#### PROBLEM DETAILS
Output only the entries, exactly as given, without the pictures.

#### DATASET RECORDS

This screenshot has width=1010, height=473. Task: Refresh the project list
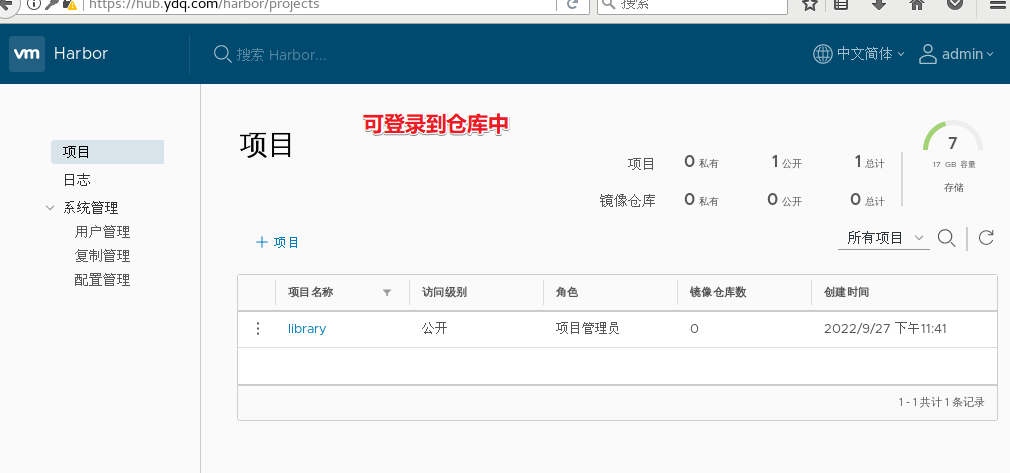(x=986, y=238)
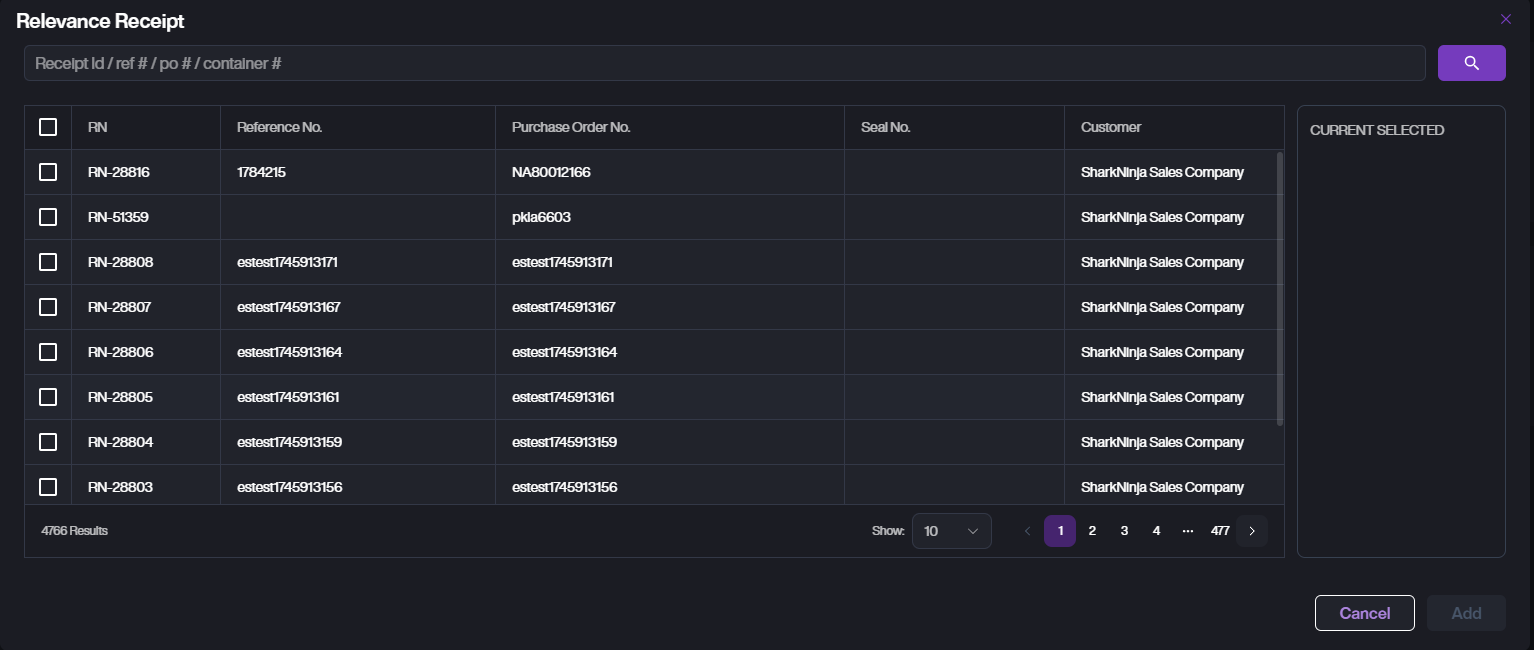Mark the RN-28803 row checkbox
Screen dimensions: 1534x650
[48, 487]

#### RESULT OF THE EXERCISE
This screenshot has width=1010, height=473. Task: Refresh the project list
(x=986, y=238)
Mark the RN-28803 row checkbox
Screen dimensions: 1534x650
[48, 487]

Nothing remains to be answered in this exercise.